Any fact other than a prior conviction that increases the maximum penalty established by a jury verdict or a guilty plea must be admitted by the defendant or proved to a jury beyond a reasonable doubt. Booker, 125 S. Ct. at 756. Here, the judge rather than a jury calculated the drug weight, and given Sutton's inconsistent statements at the plea colloquy, did so on less than proof beyond a reasonable doubt. See United States v. Fernandez, 205 F.3d 1020, 1027 (7th Cir. 2000) (vacating guilty plea in part because defendant changed his responses to whether he committed certain acts and the ambiguity was never clarified); but cf. United States v. Warneke, 310 F.3d 542, 550 (7th Cir. 2003) (explaining that an admission is "even better than a jury's finding beyond a reasonable doubt" because an admission "removes all contest from the case."). Accordingly, there was constitutional error that, after Booker, is plain. See Paladino, 401 F.3d at 481. But we cannot determine whether Sutton's substantial rights were affected without consulting the sentencing judge to determine whether she would have given the same sentence had she known the guidelines were not mandatory. Id. at 482. Sutton's sentencing transcript does not suggest that, given extra leeway in sentencing, the district court would have imposed the same sentence. See United States v. Lee, 399 F.3d 864, 866 (7th Cir. 2005). Therefore a limited remand under the scheme set forth in Paladino is appropriate.
Finally, Sutton argues that there is a conflict between the oral pronouncement of his sentence and the written judgment. At sentencing the government requested that as a condition of his supervised release, Sutton be ordered to reimburse the $2,500 investigators paid him for the crack. The district court responded: "All right. I will, yes, I will include that." Sutton takes no issue with the court's ruling but instead argues that the written judgment improperly categorizes the $2,500 as restitution. In a section titled "Criminal Monetary Penalties," the written judgment includes three columns with preprinted headings: one for "Assessment," under which is typed $200; a second for "Fine," under which is typed "waived"; and a third for "Restitution," under which nothing is typed.
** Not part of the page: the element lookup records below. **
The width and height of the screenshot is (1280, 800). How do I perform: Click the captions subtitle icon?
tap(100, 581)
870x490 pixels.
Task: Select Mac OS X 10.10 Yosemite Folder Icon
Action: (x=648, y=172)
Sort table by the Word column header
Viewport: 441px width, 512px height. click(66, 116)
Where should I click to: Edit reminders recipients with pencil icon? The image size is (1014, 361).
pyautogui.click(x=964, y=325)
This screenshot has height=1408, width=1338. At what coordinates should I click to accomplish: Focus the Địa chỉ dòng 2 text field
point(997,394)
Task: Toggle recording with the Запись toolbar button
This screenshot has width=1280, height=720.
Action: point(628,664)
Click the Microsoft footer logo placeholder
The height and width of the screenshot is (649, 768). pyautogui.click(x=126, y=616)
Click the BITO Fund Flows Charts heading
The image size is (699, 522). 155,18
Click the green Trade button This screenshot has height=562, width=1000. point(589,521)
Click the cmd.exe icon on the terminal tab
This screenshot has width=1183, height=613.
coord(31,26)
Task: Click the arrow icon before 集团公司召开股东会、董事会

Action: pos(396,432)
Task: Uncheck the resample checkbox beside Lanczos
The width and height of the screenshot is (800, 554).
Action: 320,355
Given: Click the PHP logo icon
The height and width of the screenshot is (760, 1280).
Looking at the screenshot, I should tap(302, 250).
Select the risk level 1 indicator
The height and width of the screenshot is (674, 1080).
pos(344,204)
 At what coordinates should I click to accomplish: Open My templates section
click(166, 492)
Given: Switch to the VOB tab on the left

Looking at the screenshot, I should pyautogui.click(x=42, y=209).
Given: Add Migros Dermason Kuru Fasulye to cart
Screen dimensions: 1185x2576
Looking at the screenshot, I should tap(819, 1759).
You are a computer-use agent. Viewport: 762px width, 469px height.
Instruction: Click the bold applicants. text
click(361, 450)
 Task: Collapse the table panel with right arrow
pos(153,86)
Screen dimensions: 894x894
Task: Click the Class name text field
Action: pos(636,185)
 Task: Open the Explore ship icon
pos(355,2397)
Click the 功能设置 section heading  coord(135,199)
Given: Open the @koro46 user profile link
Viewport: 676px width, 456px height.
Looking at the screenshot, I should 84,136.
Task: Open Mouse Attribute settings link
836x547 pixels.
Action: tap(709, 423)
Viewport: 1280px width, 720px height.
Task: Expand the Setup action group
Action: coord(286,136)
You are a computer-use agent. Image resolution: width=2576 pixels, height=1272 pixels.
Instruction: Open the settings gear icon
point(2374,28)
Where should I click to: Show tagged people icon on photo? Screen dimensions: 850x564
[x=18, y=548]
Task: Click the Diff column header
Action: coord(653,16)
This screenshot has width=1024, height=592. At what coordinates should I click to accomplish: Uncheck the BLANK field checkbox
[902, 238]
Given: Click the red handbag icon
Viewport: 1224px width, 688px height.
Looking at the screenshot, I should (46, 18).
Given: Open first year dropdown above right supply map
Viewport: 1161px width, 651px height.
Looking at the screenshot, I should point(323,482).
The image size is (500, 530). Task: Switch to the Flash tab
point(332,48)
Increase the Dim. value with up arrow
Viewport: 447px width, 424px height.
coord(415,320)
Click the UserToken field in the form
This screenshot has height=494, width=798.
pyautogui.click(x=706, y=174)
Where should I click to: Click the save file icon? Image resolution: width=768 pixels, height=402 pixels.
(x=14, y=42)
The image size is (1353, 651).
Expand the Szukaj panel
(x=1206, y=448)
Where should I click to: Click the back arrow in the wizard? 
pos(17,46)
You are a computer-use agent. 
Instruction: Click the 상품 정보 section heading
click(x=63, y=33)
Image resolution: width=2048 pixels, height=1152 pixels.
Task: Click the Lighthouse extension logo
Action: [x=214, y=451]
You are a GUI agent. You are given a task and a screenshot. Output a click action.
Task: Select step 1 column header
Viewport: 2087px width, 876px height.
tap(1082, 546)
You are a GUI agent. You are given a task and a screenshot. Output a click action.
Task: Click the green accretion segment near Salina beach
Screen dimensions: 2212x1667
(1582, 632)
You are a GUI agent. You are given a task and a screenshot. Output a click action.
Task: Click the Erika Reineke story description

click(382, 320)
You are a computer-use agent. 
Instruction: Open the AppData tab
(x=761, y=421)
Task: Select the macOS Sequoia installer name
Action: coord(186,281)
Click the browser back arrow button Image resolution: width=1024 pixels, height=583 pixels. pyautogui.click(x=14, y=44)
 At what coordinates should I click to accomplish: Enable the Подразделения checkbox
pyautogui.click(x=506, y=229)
Next to the "Restitution" column the court added a fourth column by typing the heading "Buy money" and then typing "$2,500.00" underneath. Elsewhere in the judgment the court also stated explicitly that the $2,500 was to be repaid as a condition of supervised release. We agree with the government that Sutton simply misreads the judgment; in fact it is entirely consistent with the court's oral pronouncement.
Sutton's arguments about drug quantity and repayment of the buy money are without merit, but we order a LIMITED REMAND in accordance with Paladino and will retain jurisdiction pending the conclusion of further proceedings in the district court.